The Rule: on the sale or lease of part of the land OR an agreement to do so (Borman v Griffith), where the land belonged to a single owner IMMEDIATELY PRIOR to the sale, the grantee will receive all quasi-easements as FULL easements.
- if implied in to actual sale/lease, is LEGAL. If implied into the agreement of sale/lease, E.
- also applies where owner divides and sells ALL of their land. The new owners of each part will receive any quasi-easements applying to that part (Swansborough v Coventry)
- this rule may be expressly excluded using s.62(4) LPA 1925.
REQ, the quasi-easement must be:
- CONTINUOUS and APPARENT
- Continuous: the use of it must be regular. 11 months non-use prior to sale was sufficient to constitute regular use (Costagliola v English)
- Apparent: the right must be visible when the land is carefully inspected by a person who is ordinarily conversant with the subject (Pyer v Carter)
- – The right must be “clearly viewable” (Borman v Griffith)
- – Whether something is “apparent” should be judged using a common sense approach (Sovmots v SoS for the Environment) - NECESSARY for the R ENJOYMENT OF THE PROPERTY
- the easement must enhance the enjoyment of the land
- this is a HIGH threshold (Wheeldon v Burrows) - IN USE AT THE DATE OF THE TRANSFER
- the right must have been recently exercised before the transfer and are expected to be exercised in the near future
- the use must have been by the common owner (Kent v Kavanagh)
Easements: Acquisition - Implied Acq: s.62 LPA 1925
Applies to grants ONLY, not reservations.
It can be expressly excluded (s.62(4))
Under s.62, a conveyance will convert all quasi-easements, licences and other relevant rights into full easements (Wright v Macadam)
REQ:
A conveyance (transfer of ownership) of land
- this can either be the sale of a F/H on its owner he additional grant of a lease with the sale of the F/H
- a contract alone will NOT suffice (cf. the rule in Wheeldon v Burrows)
Diversity of Ownership
GR: before the conveyance takes place, there must be diversity of OWNERSHIP or OCCUPATION of the Dom and Serv tenements (Sovmots v SoS for the Environment; Payne v Inwood)
- Ex 1: rights to light (Broomfield v Williams)
- Ex 2: where the right is continuous and apparent (PandS Platt v Crouch; Alford v Hannaford, but cf.
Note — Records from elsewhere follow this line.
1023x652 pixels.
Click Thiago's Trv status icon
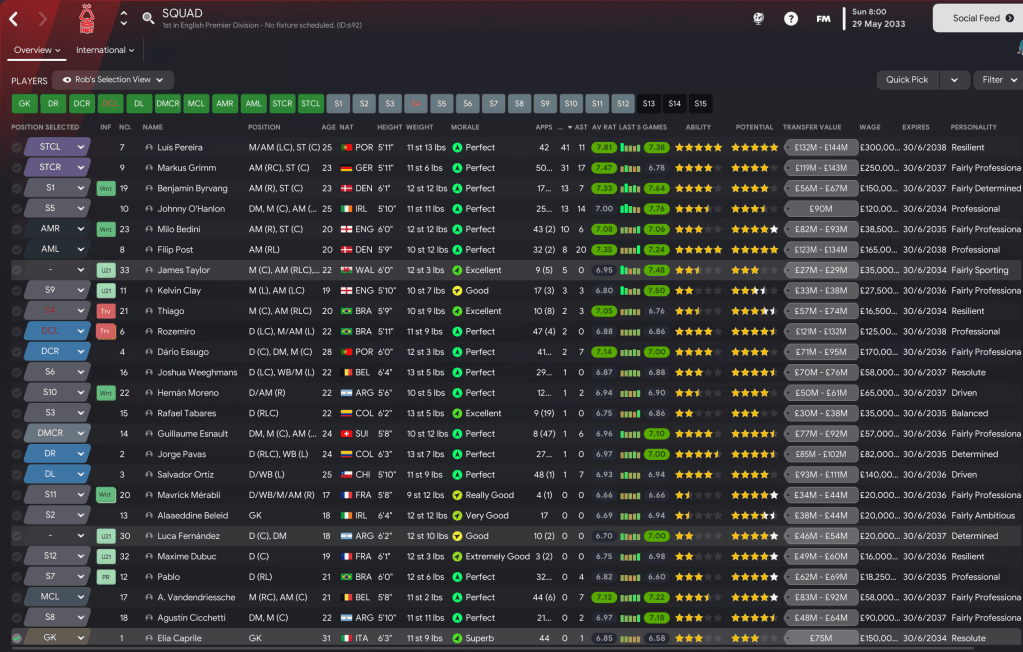point(106,311)
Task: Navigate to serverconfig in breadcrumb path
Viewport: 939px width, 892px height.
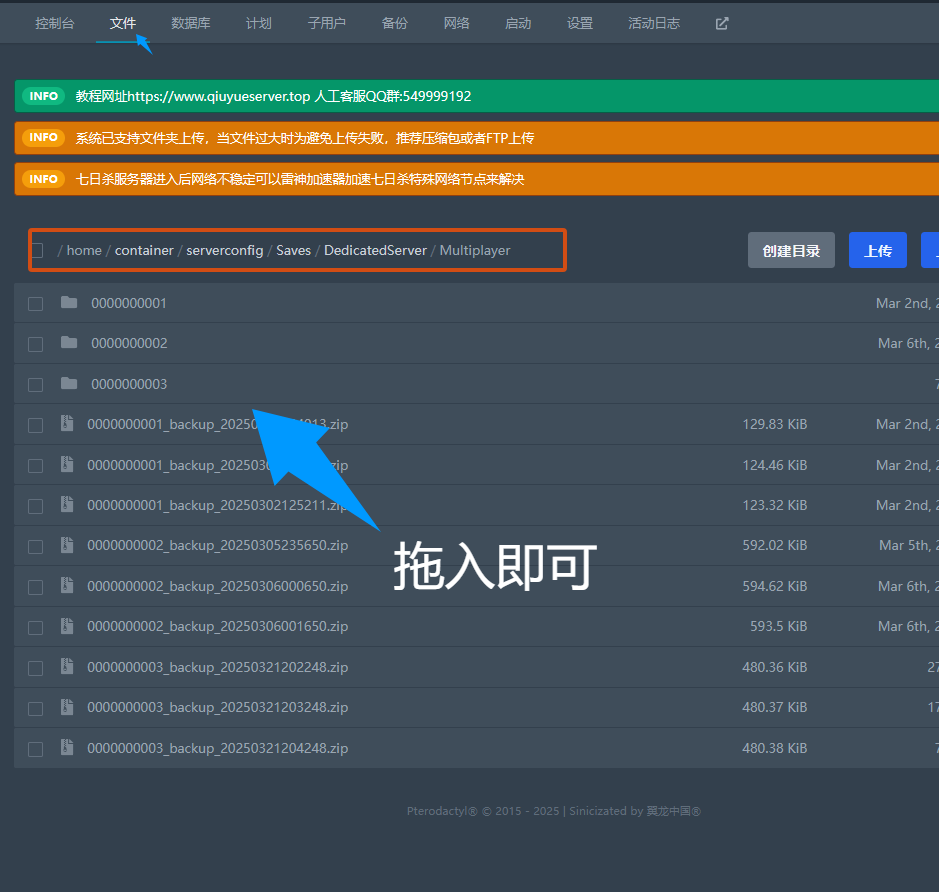Action: click(x=225, y=250)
Campbell v Banks)
EGs: a tenant’s use of a coal shed on landlord’s land was converted into FULL easement upon renewal of the lease (Wright v Macadam), a tenant’s use of a driveway became an easement when they bought the F/H of previous L/H estate (International Tea Stores v Hobbs)
Easements: Acquisition - PRESCRIPTION
If an easement has not been expressly or impliedly granted it may be acquired if the right has been exercised over a period of time.
REQ
- The right must be exercised between owners of FEE SIMPLES (Landlords only)
- The right must have been exercised ‘as of right’. This means that the easement must NOT have been exercised
- – by force
- – in secrecy (Liverpool Corp v Coghill). The use need not be surreptitious, Serv owner must simply be UNAWARE of its use (Barney v BP Truckstops)
- – with permission. Implied permission will constitute permission (Odey v Baker)
- The right must have been exercised continuously (Mills v Silver)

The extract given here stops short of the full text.